## EXERCISE
Could you rewrite this listing with "play icon" replaced by "run button" and everything else left unchanged?

## Start

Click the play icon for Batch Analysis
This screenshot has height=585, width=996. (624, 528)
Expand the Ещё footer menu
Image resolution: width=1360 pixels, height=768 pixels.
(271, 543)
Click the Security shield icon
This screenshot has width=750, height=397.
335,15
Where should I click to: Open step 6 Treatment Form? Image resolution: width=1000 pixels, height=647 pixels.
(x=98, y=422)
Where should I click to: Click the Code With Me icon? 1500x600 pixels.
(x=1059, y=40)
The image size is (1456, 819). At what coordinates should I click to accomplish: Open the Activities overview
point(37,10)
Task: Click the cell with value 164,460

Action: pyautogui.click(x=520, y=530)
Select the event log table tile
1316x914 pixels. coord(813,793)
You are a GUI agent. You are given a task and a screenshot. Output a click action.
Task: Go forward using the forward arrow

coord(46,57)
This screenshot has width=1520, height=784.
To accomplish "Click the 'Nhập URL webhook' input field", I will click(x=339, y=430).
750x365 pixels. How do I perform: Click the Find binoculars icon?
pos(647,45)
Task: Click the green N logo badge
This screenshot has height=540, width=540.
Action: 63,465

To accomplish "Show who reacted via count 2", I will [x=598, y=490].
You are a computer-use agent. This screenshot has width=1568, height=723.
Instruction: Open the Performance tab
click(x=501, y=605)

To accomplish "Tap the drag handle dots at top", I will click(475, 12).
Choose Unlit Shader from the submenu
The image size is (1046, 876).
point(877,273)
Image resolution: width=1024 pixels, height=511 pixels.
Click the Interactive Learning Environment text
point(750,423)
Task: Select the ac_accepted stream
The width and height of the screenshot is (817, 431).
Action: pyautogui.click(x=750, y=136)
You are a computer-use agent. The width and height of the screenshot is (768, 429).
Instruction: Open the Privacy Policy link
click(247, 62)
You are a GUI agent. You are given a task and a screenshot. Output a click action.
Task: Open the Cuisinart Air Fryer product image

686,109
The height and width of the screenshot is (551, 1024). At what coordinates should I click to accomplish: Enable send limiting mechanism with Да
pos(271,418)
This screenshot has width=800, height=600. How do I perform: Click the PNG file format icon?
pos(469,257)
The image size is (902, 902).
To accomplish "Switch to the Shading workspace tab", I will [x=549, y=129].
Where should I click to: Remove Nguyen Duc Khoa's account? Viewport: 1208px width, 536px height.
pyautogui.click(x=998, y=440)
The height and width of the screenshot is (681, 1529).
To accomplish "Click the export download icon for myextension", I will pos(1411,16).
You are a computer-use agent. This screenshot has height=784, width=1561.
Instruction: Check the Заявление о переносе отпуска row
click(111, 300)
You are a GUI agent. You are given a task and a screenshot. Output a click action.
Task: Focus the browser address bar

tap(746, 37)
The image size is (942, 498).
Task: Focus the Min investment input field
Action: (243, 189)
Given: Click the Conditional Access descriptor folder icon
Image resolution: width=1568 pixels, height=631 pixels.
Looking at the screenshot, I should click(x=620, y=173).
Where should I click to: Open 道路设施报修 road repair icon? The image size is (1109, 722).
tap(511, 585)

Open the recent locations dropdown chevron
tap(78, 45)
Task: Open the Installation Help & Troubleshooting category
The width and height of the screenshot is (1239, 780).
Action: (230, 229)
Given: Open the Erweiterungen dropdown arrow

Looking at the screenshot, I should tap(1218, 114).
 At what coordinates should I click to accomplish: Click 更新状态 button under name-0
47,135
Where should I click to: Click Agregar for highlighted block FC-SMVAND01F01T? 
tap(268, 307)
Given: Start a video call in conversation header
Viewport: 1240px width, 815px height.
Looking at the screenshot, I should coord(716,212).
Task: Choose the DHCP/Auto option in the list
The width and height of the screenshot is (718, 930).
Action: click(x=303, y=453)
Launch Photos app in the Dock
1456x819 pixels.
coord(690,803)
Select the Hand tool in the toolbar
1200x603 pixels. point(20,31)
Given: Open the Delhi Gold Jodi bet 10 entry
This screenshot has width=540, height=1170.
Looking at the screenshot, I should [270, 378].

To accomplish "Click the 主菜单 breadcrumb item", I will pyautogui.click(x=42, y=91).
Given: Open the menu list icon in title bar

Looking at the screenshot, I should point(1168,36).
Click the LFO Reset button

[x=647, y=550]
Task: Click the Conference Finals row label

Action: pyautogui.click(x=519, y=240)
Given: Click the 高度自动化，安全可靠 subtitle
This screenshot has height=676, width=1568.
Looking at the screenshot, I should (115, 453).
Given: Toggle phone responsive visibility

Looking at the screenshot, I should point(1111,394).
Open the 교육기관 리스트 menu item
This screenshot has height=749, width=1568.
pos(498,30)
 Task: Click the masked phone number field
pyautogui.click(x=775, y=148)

## End

## COMPLETED TASK
Click the run button for Batch Analysis
This screenshot has height=585, width=996. (624, 528)
Expand the Ещё footer menu
Image resolution: width=1360 pixels, height=768 pixels.
(271, 543)
Click the Security shield icon
This screenshot has width=750, height=397.
335,15
Where should I click to: Open step 6 Treatment Form? Image resolution: width=1000 pixels, height=647 pixels.
(x=98, y=422)
Where should I click to: Click the Code With Me icon? 1500x600 pixels.
(x=1059, y=40)
The image size is (1456, 819). At what coordinates should I click to accomplish: Open the Activities overview
point(37,10)
Task: Click the cell with value 164,460

Action: pyautogui.click(x=520, y=530)
Select the event log table tile
1316x914 pixels. coord(813,793)
You are a GUI agent. You are given a task and a screenshot. Output a click action.
Task: Go forward using the forward arrow

coord(46,57)
This screenshot has width=1520, height=784.
To accomplish "Click the 'Nhập URL webhook' input field", I will click(x=339, y=430).
750x365 pixels. How do I perform: Click the Find binoculars icon?
pos(647,45)
Task: Click the green N logo badge
This screenshot has height=540, width=540.
Action: 63,465

To accomplish "Show who reacted via count 2", I will [x=598, y=490].
You are a computer-use agent. This screenshot has width=1568, height=723.
Instruction: Open the Performance tab
click(x=501, y=605)

To accomplish "Tap the drag handle dots at top", I will click(475, 12).
Choose Unlit Shader from the submenu
The image size is (1046, 876).
point(877,273)
Image resolution: width=1024 pixels, height=511 pixels.
Click the Interactive Learning Environment text
point(750,423)
Task: Select the ac_accepted stream
The width and height of the screenshot is (817, 431).
Action: pyautogui.click(x=750, y=136)
You are a computer-use agent. The width and height of the screenshot is (768, 429).
Instruction: Open the Privacy Policy link
click(247, 62)
You are a GUI agent. You are given a task and a screenshot. Output a click action.
Task: Open the Cuisinart Air Fryer product image

686,109
The height and width of the screenshot is (551, 1024). At what coordinates should I click to accomplish: Enable send limiting mechanism with Да
pos(271,418)
This screenshot has width=800, height=600. How do I perform: Click the PNG file format icon?
pos(469,257)
The image size is (902, 902).
To accomplish "Switch to the Shading workspace tab", I will [x=549, y=129].
Where should I click to: Remove Nguyen Duc Khoa's account? Viewport: 1208px width, 536px height.
pyautogui.click(x=998, y=440)
The height and width of the screenshot is (681, 1529).
To accomplish "Click the export download icon for myextension", I will pos(1411,16).
You are a computer-use agent. This screenshot has height=784, width=1561.
Instruction: Check the Заявление о переносе отпуска row
click(111, 300)
You are a GUI agent. You are given a task and a screenshot. Output a click action.
Task: Focus the browser address bar

tap(746, 37)
The image size is (942, 498).
Task: Focus the Min investment input field
Action: (243, 189)
Given: Click the Conditional Access descriptor folder icon
Image resolution: width=1568 pixels, height=631 pixels.
Looking at the screenshot, I should click(x=620, y=173).
Where should I click to: Open 道路设施报修 road repair icon? The image size is (1109, 722).
tap(511, 585)

Open the recent locations dropdown chevron
tap(78, 45)
Task: Open the Installation Help & Troubleshooting category
The width and height of the screenshot is (1239, 780).
Action: (230, 229)
Given: Open the Erweiterungen dropdown arrow

Looking at the screenshot, I should tap(1218, 114).
 At what coordinates should I click to accomplish: Click 更新状态 button under name-0
47,135
Where should I click to: Click Agregar for highlighted block FC-SMVAND01F01T? 
tap(268, 307)
Given: Start a video call in conversation header
Viewport: 1240px width, 815px height.
Looking at the screenshot, I should coord(716,212).
Task: Choose the DHCP/Auto option in the list
The width and height of the screenshot is (718, 930).
Action: click(x=303, y=453)
Launch Photos app in the Dock
1456x819 pixels.
coord(690,803)
Select the Hand tool in the toolbar
1200x603 pixels. point(20,31)
Given: Open the Delhi Gold Jodi bet 10 entry
This screenshot has width=540, height=1170.
Looking at the screenshot, I should [270, 378].

To accomplish "Click the 主菜单 breadcrumb item", I will pyautogui.click(x=42, y=91).
Given: Open the menu list icon in title bar

Looking at the screenshot, I should point(1168,36).
Click the LFO Reset button

[x=647, y=550]
Task: Click the Conference Finals row label

Action: pyautogui.click(x=519, y=240)
Given: Click the 高度自动化，安全可靠 subtitle
This screenshot has height=676, width=1568.
Looking at the screenshot, I should (115, 453).
Given: Toggle phone responsive visibility

Looking at the screenshot, I should point(1111,394).
Open the 교육기관 리스트 menu item
This screenshot has height=749, width=1568.
pos(498,30)
 Task: Click the masked phone number field
pyautogui.click(x=775, y=148)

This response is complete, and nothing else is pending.